# geotagging DSLR with iPhone



## msdarkroom (Mar 30, 2012)

Does anybody use their iPhone to geotag their DSLR images?

If so, how are you doing it?
What do you recommend?

Thanks.

-MS


----------



## daniemare (Mar 30, 2012)

I use GPS4cam. Simple enough app that works well. Yes it drains battery power but all gps type devices will. It has several acuracy settings and works out of country. Also a quite cheap solution


----------



## almograve (Mar 30, 2012)

check on GeotagPhotos
http://www.geotagphotos.net/en/

they have a java app compatible with Windows and Mac and with RAW format (didn't test with 5D mk III)


----------



## msdarkroom (Mar 31, 2012)

daniemare said:


> I use GPS4cam. Simple enough app that works well. Yes it drains battery power but all gps type devices will. It has several acuracy settings and works out of country. Also a quite cheap solution



Simple enough is right. Bought it, love it, wrote a blog post about it already!

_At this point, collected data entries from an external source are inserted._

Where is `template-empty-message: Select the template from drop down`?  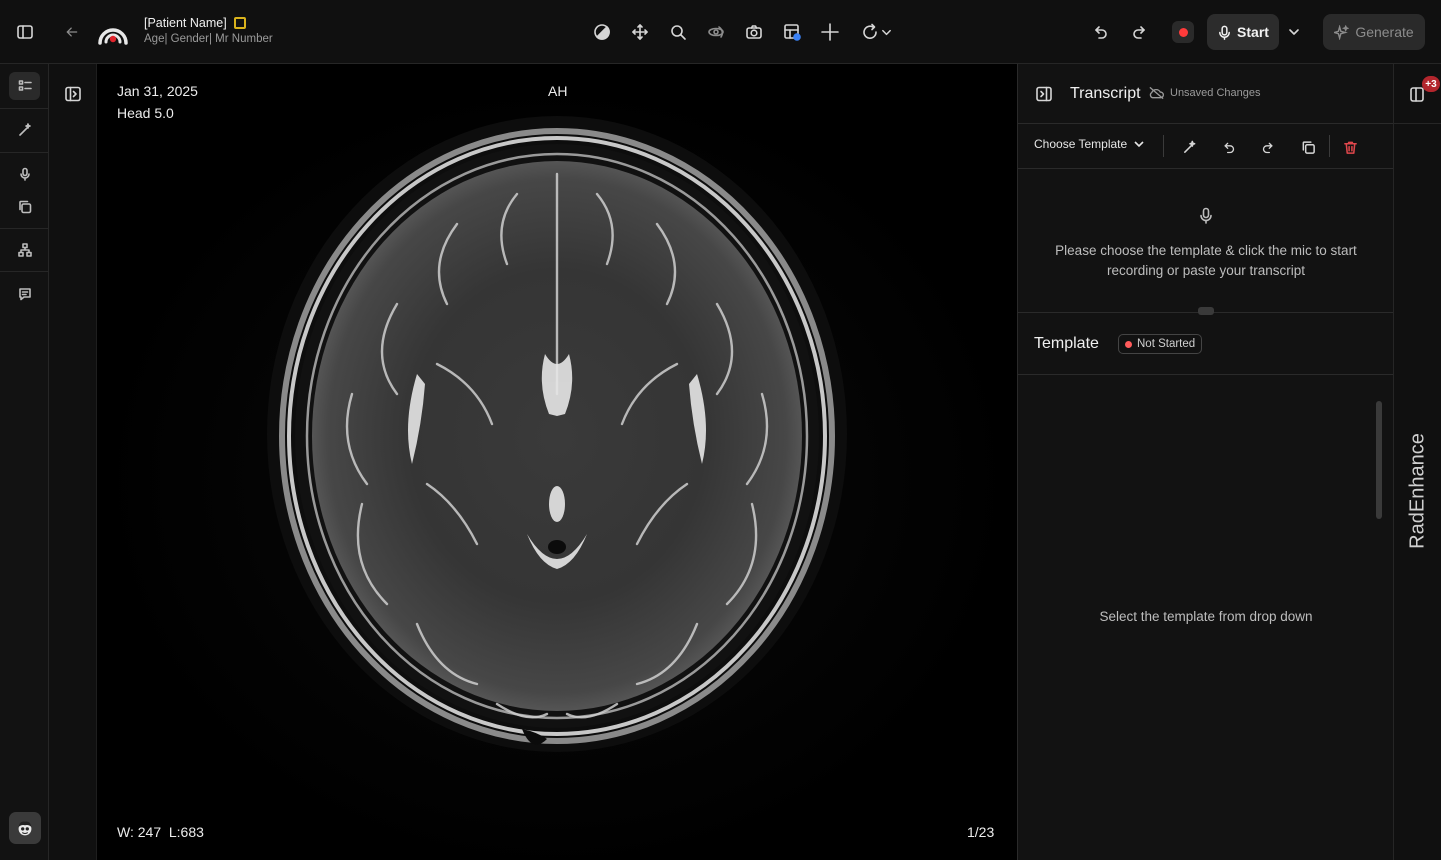 template-empty-message: Select the template from drop down is located at coordinates (1206, 616).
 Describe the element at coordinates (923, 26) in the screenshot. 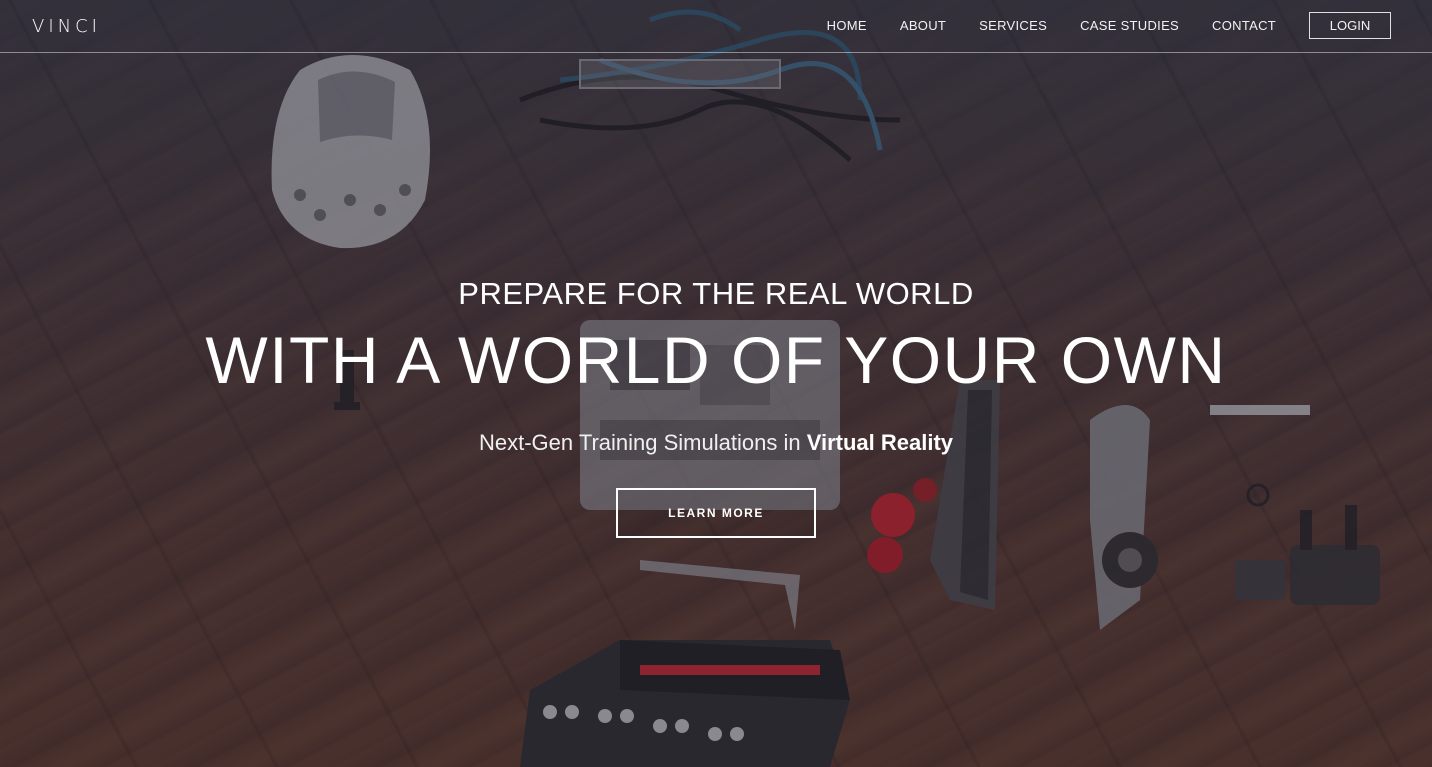

I see `nav-about: ABOUT` at that location.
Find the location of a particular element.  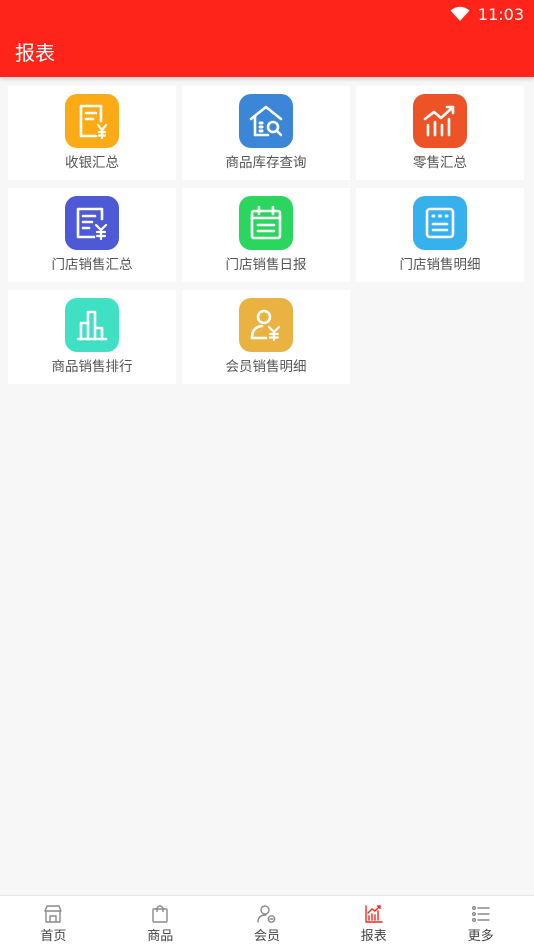

nav-members: 会员 is located at coordinates (268, 922).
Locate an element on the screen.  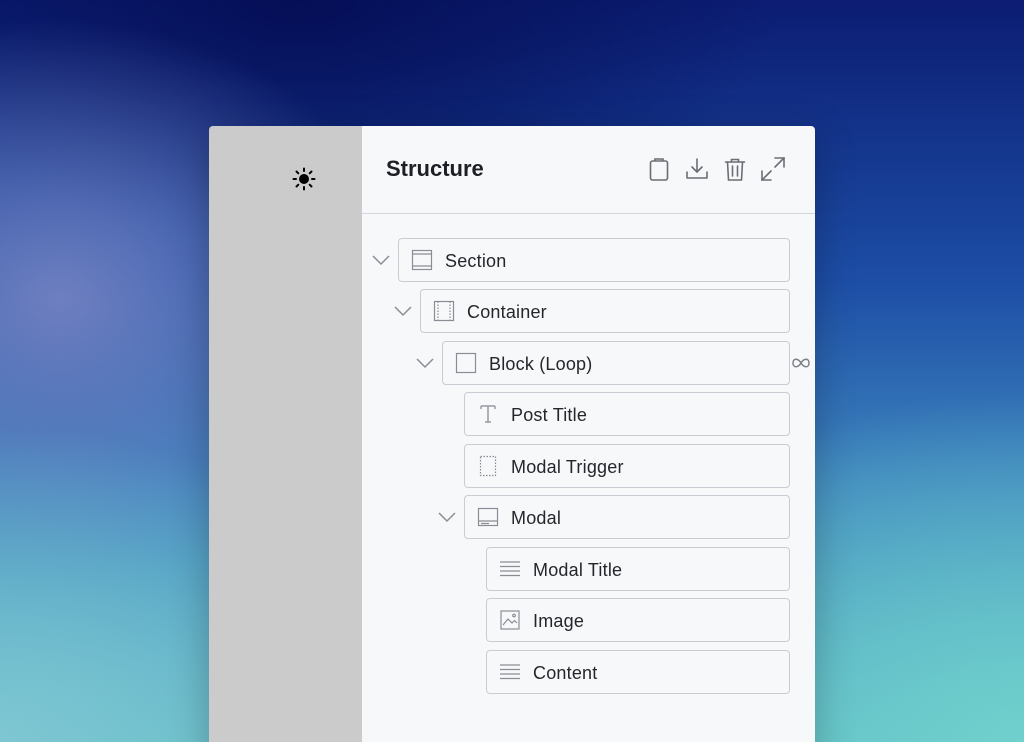
tree-item-container: Container is located at coordinates (592, 311).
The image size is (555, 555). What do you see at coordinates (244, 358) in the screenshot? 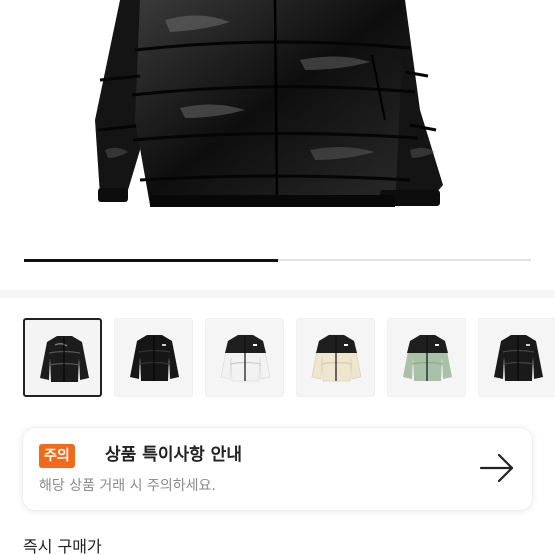
I see `thumb-white-black` at bounding box center [244, 358].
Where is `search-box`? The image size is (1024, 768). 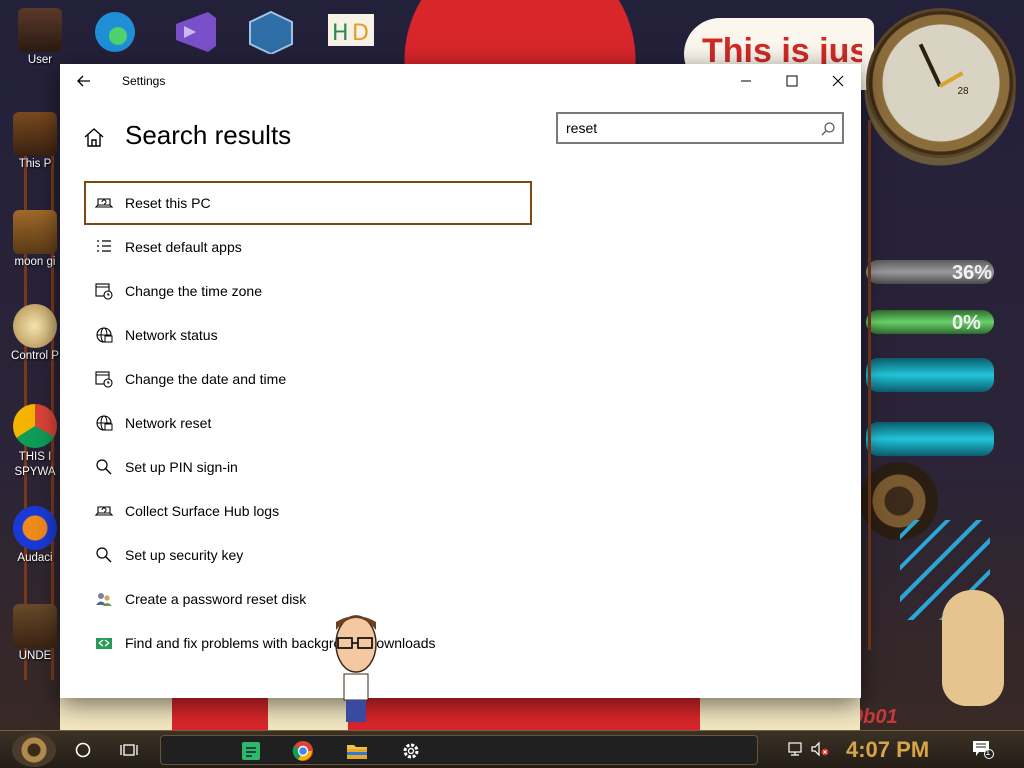
search-box is located at coordinates (700, 128).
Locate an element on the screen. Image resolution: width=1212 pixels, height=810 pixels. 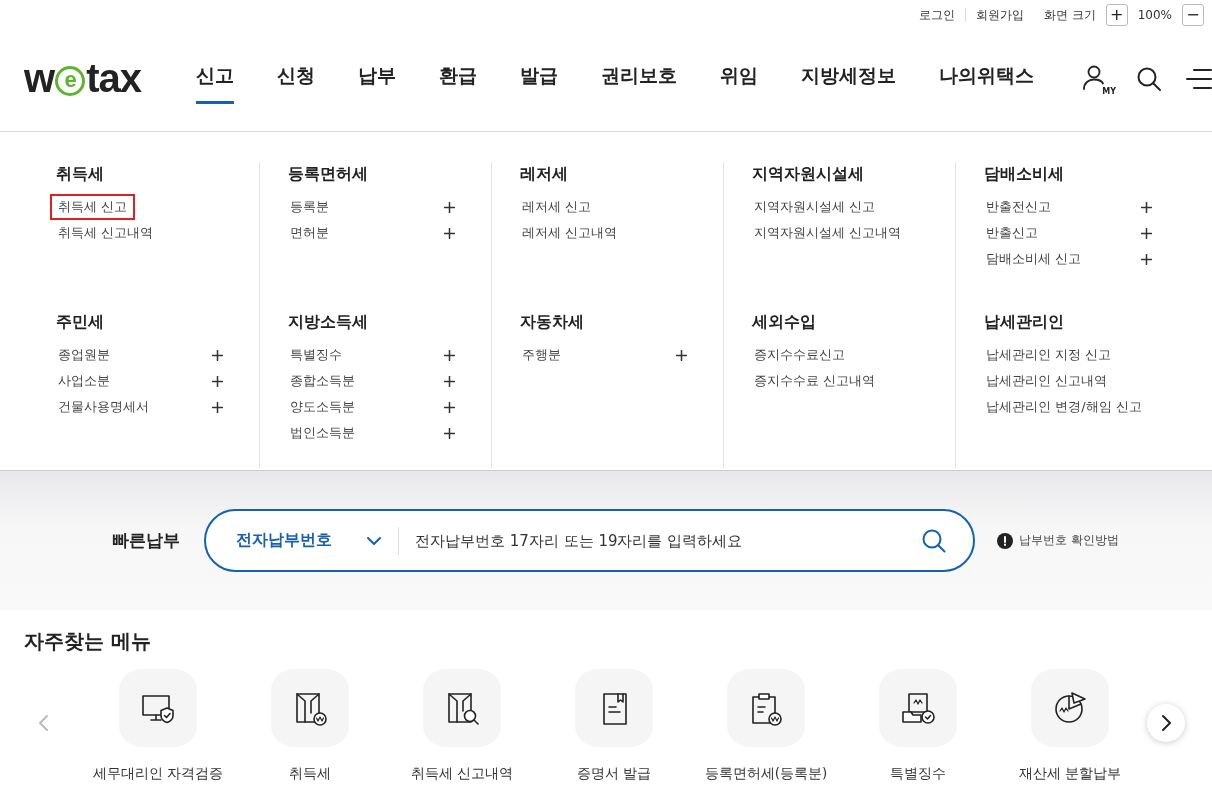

Thank you for the info. Great app.


----------



## wickidwombat (Apr 2, 2012)

http://www.dslrbot.com/

this works well too


----------



## Caps18 (Apr 5, 2012)

wickidwombat said:


> http://www.dslrbot.com/
> 
> this works well too



Does it send the info by IR so the photos are tagged in real time? Do you know of any iPhone apps that could do this?

Does anyone know if you can connect your iPhone over bluetooth if you plug in a USB-bluetooth adapter into the WFT-4a?
http://www.bhphotovideo.com/c/product/542685-REG/Canon_2553B002_BU_30_Bluetooth_Adapter.html

http://www.amazon.com/Belkin-Mini-Bluetooth-Laptop-Adapter/dp/B001E96JBK/ref=sr_1_4?ie=UTF8&qid=1333599137&sr=8-4


----------



## wickidwombat (Apr 5, 2012)

Caps18 said:


> wickidwombat said:
> 
> 
> > http://www.dslrbot.com/
> ...


no you set the phone and camera time to the same it makes a log file which you use later to generate the geotagging in post


----------